What are the main production equipment of brewery?
Can body, pipeline (filter, etc.) can be regarded as a fine combination of the two. At present, CIP is the best way to clean the tank and pipeline. For example, CIP cleaning measures for water supply pipeline（ Water is the raw material of beer production, and also the main cleaning medium. After a period of use, a layer of slime and slippery substance grows on the surface of general water pipes. If it is used longer, a layer of sediment will be deposited, which contains a large number of various microorganisms.) CIP has very high requirements on the material and inner surface of fermentation tank, sake tank, yeast storage tank, yeast expansion tank and their connecting pipes, such as stainless steel material, polishing treatment with an accuracy of 0.2 micron on the inner surface, etc. In addition, in order to achieve the purpose of cleaning, we should pay attention to that if the fermentor is washed, its supply pipe must be the same or larger than the diameter of the washer, and ensure the four conditions of flow rate, flow rate, temperature, concentration and time, etc. But for most people, a small detail that is easy to be ignored is the management and control of sampling valve.

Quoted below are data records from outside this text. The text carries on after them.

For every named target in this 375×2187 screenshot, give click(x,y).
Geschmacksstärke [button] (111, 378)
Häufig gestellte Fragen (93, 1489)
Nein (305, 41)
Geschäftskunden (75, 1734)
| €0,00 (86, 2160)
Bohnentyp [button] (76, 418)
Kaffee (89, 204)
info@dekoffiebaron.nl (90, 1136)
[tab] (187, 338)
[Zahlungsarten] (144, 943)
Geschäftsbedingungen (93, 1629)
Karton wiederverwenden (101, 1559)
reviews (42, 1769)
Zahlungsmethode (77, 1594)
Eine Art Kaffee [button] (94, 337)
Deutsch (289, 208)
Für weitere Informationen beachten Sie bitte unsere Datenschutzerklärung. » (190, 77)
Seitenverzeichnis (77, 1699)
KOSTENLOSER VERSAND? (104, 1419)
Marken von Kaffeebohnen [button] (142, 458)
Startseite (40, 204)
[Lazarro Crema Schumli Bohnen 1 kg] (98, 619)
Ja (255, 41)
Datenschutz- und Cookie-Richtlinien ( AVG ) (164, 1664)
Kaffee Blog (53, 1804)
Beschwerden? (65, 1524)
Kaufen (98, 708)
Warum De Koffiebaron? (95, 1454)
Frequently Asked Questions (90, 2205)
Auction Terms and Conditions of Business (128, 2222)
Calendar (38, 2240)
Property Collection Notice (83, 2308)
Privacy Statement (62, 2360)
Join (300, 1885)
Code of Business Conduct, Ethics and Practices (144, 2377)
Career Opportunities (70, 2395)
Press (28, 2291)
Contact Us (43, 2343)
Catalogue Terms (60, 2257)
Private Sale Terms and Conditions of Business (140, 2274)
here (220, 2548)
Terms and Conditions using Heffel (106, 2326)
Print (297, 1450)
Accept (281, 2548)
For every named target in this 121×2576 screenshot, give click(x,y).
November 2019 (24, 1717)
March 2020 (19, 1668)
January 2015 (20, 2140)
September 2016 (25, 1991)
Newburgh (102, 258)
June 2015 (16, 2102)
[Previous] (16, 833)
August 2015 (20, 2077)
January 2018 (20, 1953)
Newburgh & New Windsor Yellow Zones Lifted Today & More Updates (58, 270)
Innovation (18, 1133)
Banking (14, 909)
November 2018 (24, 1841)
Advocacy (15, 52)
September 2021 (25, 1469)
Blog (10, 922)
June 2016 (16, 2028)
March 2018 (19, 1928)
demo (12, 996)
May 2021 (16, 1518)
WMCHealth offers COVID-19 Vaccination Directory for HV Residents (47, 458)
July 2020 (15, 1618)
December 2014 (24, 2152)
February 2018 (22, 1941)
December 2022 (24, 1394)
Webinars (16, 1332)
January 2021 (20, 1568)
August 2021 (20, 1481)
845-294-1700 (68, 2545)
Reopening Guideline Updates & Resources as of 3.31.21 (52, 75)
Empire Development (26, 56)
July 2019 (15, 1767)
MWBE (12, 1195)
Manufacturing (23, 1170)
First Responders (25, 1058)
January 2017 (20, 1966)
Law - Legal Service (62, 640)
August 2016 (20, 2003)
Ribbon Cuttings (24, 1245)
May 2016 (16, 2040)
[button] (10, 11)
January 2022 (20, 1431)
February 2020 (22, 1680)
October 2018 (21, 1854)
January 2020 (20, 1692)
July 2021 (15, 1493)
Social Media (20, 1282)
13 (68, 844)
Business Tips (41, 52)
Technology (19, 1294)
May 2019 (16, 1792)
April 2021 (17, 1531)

The structure of aseptic sampling valve mainly includes sealant sleeve, sample chamber, sampling port, stainless steel thimble, spring, thimble sleeve and manual handle (the difference between automatic aseptic sampling valve and manual valve is whether pneumatic device is used, and its basic principle is the same. Under normal conditions, aseptic sampling valve is equipped with sampling port head of appropriate size), etc. (as shown in Figure 1).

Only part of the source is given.